MODEL NETWORK A model network simulated by packet tracer software

ANALYSIS (CONTD) In the best case, the algorithm complexity reduces to O (1) for every memory unit. This implies that the algorithm can terminate in only one comparison. The best case occurs when the lookup procedure matches the first entry in the routing table. With the 50 ns DRAM, the first read is done in 50 clock cycles. 1GHZ clock rate (=1 ns clock), the read operation takes 50ns. Thus the throughput for one memory unit will be 1/50ns = 20Mpackets/second giving a throughput of 20 x 8 x 32 = 5.12 Gbps for the whole system. Thus with parallel processing, the work load i.e. IP lookup is now shared between eight different processors as opposed to shared memory systems have single global memory which is accessed by all processors. When many processors are making simultaneous requests to a single memory location or bank, and memory access becomes a bottleneck, access times can increase greatly. Because of limitations on processor to memory bandwidth, performance suffers when too many of these processes attempt to access the same memory location simultaneously. For this reason, this design employed parallel physical memory layout to ensure that the memory system can handle as many simultaneous requests as possible. Different processors are assigned different memory units so that the lookup process can take place in separate units concurrently.

CONCLUSION In this design the major bottleneck in high speed packet forwarding, routing table lookup has been analysed. A simple parallel algorithm has been proposed that can speed up the lookup process hence improve the router throughput. The algorithm has been analysed in relation to a network simulated by packet tracer software. It has been shown that the router throughput has been significantly increased. Faster lookups imply higher router throughput (i.e. the rates that the packets are transferred for the input interface to the appropriate output interface measured in number of bits transferred per second).
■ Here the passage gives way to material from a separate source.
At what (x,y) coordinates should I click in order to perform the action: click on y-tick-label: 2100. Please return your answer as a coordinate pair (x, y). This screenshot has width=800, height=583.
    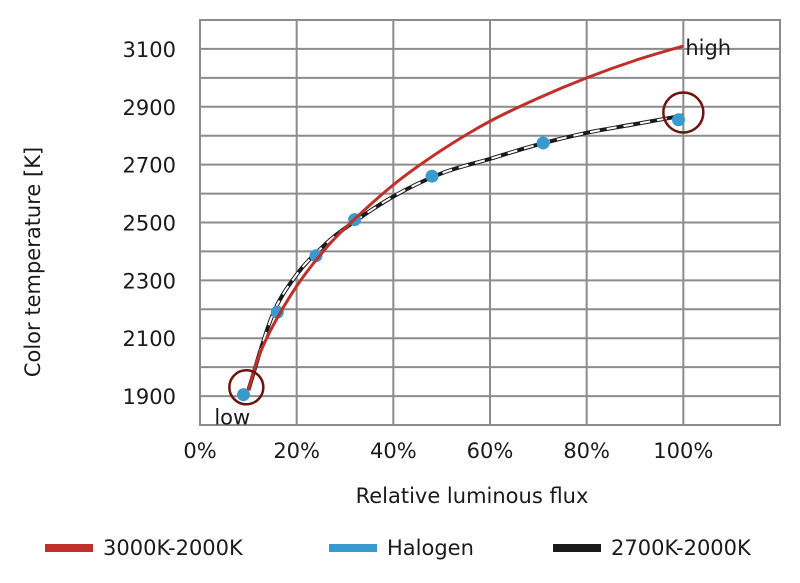
    Looking at the image, I should click on (150, 339).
This is because routing table lookups take the largest share of the router resources, i.e. memory access time and processing speed, in the packet forwarding process. Thus speeding up the lookup process has a significant effect of improving the router throughput. RECOMMENDATIONS FOR FURTHER WORK In future this work can be extended by investigating other aspects of parallel processing. For instance the criterion to split the routing table entries to separate memory modules should be implemented in the routing processor. The routing table should also be implemented as a trie based structure as opposed to the access database used in this work. THANK YOU.